Tweeting teacher banned indefinitely

A teacher whose registration was suspended after he posted racist and violent imagery on social media has been barred indefinitely from applying for re-registration.

Gregory Shaun Teeney was employed at a Gold Coast state school in 2021 when his registration was suspended by the Queensland College of Teachers (QCT) over posts he made on the then Twitter (now X) over several months.

In a decision published on Friday, the Queensland Civil and Administrative Tribunal in Brisbane granted QCT’s request to cancel Mr Teeney’s teacher registration and prohibit him from re-applying indefinitely, under Section 160 of the Education (Queensland College of Teachers) Act 2005 (Qld).

Mr Teeney had sought the end of the suspension and a non-publication order.

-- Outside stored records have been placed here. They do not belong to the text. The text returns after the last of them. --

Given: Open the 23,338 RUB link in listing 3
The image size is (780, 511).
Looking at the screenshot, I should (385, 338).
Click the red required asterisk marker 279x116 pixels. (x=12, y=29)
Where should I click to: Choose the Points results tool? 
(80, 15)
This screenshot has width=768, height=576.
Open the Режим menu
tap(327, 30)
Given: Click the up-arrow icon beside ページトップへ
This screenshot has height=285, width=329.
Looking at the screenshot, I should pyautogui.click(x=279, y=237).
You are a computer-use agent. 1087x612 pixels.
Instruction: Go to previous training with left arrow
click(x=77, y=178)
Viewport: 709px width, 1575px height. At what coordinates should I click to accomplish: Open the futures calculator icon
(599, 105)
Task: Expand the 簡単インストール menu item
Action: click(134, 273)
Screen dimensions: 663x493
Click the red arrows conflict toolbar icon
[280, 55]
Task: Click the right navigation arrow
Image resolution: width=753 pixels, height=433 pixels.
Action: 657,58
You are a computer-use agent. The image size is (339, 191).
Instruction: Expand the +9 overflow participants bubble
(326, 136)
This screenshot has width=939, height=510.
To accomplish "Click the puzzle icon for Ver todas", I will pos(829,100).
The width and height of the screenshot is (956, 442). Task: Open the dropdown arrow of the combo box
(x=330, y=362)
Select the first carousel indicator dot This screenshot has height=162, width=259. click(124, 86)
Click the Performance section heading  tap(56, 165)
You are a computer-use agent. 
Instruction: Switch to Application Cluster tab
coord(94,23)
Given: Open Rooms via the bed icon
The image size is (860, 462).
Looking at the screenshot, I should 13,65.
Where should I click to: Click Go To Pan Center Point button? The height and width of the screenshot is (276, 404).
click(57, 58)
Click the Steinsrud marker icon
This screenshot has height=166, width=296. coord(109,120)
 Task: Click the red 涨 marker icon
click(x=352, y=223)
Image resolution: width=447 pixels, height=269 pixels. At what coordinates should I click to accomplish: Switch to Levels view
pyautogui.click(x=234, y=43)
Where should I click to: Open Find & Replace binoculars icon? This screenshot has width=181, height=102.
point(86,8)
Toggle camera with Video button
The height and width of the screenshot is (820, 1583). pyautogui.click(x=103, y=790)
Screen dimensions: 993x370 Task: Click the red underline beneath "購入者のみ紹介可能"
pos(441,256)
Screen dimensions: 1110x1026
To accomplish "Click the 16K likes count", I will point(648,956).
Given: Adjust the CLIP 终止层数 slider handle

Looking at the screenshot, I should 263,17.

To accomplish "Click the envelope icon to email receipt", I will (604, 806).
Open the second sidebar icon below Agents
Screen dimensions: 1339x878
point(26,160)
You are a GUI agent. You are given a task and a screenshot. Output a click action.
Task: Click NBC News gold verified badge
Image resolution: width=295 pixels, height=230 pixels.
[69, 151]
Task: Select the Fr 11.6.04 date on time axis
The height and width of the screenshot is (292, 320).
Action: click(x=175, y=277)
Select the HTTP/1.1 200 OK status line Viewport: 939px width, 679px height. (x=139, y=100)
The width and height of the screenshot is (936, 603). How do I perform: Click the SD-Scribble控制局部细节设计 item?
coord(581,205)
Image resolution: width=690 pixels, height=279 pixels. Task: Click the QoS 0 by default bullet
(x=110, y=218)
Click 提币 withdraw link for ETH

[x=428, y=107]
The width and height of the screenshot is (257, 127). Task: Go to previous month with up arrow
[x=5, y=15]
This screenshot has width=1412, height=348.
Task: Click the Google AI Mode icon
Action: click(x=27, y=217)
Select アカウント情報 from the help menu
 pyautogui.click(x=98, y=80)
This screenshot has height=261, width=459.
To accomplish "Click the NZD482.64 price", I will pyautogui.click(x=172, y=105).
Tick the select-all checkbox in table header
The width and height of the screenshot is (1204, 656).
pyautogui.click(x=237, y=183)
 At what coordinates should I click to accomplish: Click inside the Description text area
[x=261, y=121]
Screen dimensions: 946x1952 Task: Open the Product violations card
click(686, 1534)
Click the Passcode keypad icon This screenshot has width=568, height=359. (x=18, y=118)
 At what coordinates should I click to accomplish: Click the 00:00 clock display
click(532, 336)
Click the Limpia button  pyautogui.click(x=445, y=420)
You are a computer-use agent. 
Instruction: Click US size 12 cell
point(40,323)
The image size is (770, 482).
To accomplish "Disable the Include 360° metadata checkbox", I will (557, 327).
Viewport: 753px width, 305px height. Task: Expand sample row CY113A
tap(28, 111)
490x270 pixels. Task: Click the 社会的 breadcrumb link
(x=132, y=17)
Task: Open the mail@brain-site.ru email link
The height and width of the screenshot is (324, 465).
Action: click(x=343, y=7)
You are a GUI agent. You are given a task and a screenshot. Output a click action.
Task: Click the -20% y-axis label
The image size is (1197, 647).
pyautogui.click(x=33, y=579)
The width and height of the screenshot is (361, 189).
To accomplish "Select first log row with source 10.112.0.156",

“The content of the tweets was varied; offensive across themes of violence, racism, sexualised comment, personal attacks on members of the public; and it was extreme in its subject matter and reproduction of images,” Members Bridgman, Knox and Oliver stated in their judgment.

They described some tweets as egregious, listing examples of suggestions of violence involving firearms; repeated sexual references and grossly insulting comments about other Twitter users and public figures; images of a dead child accompanied by abusive commentary; and disparaging comments about deceased people referring to their race, ethnicity or religion.


The members considered factors including that Mr Teeney was a mature man and characterised himself as a senior teacher, and held himself out on Twitter to be a teacher.

Mr Teeney contended there had been grave consequences for him personally and financially, and his reputation had been damaged.

“The tribunal considered the respondent’s conduct was so inappropriate that he should not be registered,” the judgment said.

“Further, he should be prohibited from applying for registration or permission to teach indefinitely under section 160(2)(j) because of:

(a) the extraordinarily objectional content;

(b) his lack of demonstrated insight and remorse; and


(c) his failure to take adequate steps or undertake future remediation to address the major shortcomings that led to the objectional conduct.”

The tribunal also rejected Mr Teeney’s submission that a non-publication order be made to protect his identity, pointing out that he did not seek anonymity in his offensive tweeting.